**SOURCE PASSAGE**
Recognize that mechanical and structural damage and systemic damage can combine in a tree struck by lightning in any number of ways. In other words, there is no definitive pattern or "norm" to be expected from the effects of lightning when it strikes individual trees.
Lightning injury to trees is difficult to predict, but it appears to be governed by the tree's position in the landscape, the moisture content of the part struck and the species of tree involved. Tall trees, those growing alone in open areas, trees with roots in moist soils or those growing along bodies of water are most likely to be struck.
Since water or sap is a better conductor than wood, lightning damage is often related to the concentration of moisture in and around a tree. For instance, if the moisture is concentrated in the phloem between the bark and the wood, then the lightning strike will follow this channel and create an explosive separation of the bark. If there is more moisture in the center of the tree, the explosion from within may blow the tree apart. Rain soaked bark often shows little damage because the lightning may follow the outside of the bark and flow into the ground.
Although no species of tree is totally immune to lightning, some are definitely more resistant to lightning strikes than others. Birch, for example, is rarely struck, whereas elm, maple, oak and most conifers are commonly hit. The reason for the wide variation in susceptibility between species is not clear. In some cases it is because some trees simply tower over others in the landscape, in other cases it is because some trees have a greater ability to collect water on their leaf surfaces (conifers) or to shed water on their bark surfaces (oak). Some authorities attribute the variation among species to the composition of the trees. Trees high in oils (birch and beech) are poor conductors of electricity, whereas trees high in starch content (oak, maple, ash, and poplar) are good conductors. Conifers (pine, spruce, hemlock, and fir) have high resin content. They conduct more electricity than trees with low resin content and are more susceptible to explosion and internal heating.

**DATA TO EXAMINE**
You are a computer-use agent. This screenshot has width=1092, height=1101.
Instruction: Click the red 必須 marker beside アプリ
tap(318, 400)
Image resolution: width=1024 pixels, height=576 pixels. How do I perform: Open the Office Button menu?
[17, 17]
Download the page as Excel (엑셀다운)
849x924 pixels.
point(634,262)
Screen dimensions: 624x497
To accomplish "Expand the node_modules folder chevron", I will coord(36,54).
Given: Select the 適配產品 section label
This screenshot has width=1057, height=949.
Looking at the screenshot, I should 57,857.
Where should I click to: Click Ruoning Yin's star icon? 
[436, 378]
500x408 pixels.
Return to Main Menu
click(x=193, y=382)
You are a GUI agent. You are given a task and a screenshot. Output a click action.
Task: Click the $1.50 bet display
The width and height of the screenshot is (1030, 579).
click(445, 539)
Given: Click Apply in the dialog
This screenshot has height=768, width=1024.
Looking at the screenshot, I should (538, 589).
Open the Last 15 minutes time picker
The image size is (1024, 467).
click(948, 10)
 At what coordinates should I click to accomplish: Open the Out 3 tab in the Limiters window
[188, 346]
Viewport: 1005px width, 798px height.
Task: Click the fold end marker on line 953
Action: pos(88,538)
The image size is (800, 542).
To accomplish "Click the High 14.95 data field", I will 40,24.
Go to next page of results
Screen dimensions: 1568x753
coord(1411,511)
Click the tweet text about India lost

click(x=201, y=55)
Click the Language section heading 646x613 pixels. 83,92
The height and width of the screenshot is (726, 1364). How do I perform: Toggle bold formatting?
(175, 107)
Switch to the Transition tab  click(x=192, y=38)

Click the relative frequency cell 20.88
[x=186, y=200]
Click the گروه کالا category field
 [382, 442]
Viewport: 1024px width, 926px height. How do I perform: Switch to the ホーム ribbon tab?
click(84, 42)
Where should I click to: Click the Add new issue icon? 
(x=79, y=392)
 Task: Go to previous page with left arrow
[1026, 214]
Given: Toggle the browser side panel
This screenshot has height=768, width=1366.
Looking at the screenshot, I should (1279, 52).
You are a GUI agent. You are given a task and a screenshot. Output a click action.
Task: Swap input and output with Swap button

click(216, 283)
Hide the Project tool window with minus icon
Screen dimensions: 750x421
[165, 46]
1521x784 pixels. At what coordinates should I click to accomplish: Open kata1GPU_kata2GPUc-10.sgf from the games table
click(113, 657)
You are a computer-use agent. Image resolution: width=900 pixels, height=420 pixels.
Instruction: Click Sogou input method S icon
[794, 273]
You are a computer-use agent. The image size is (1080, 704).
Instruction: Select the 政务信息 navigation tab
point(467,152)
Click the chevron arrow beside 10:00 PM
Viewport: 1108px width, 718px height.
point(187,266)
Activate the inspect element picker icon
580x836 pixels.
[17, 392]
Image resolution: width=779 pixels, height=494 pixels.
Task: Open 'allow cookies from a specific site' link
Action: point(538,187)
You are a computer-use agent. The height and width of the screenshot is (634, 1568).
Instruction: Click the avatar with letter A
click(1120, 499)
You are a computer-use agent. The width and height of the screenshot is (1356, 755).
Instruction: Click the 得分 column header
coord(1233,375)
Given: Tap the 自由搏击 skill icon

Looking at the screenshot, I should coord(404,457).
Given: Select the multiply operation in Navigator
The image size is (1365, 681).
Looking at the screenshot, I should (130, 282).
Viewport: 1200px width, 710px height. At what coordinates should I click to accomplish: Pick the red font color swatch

**REQUIRED TASKS**
• A. Name every tree that the passage on lightning damage to trees describes as high in starch content.
• B. Extend the passage on lightning damage to trees, starting after its last sentence.
The entries have nothing to do with what is asked here.

**ANSWERS BY TASK**
• A. Oak, maple, ash, and poplar.

• B.
It's a myth that lightning never strikes twice in the same place. Trees, because of their height, are natural lightning rods. Lightning seeks the path of least resistance to the ground through the best available conductor in the area. If the best conductor happens to be a tall, isolated cottonwood, it can be struck many times during separate storm events. Multiple lightning scars on the trunks of trees are testimony to this phenomenon. In most cases it is best to wait 6 months or more before doing major (expensive) corrective work on a lightning struck tree. If, during this waiting period, the tree shows no obvious signs of decline, then it may be worth the expense to hire a certified professional arborist to treat the tree.
In many cases, it will become obvious at some point during the waiting period that the tree will not recover and that removal is the best option.
As you monitor the tree during the waiting period, remember that a tree struck by lightning has been stressed severely. The intense heat of the electrical discharge takes a great deal of energy from the tree. To deal with stress, trees may need additional nutrients. Studies have indicated that additional water after a lightning strike may assist the tree in absorbing nutrients from the soil. Supplemental fertilization with a moderate rate of nitrogen may also help the tree produce callus tissue to compartmentalize wounds. Preventing insect and disease problems may help reduce future stress, but painting the exposed wood with a pruning paint or wound dressing may do more harm than good since these products often provide a conducive environment for harboring insects and disease-causing organisms.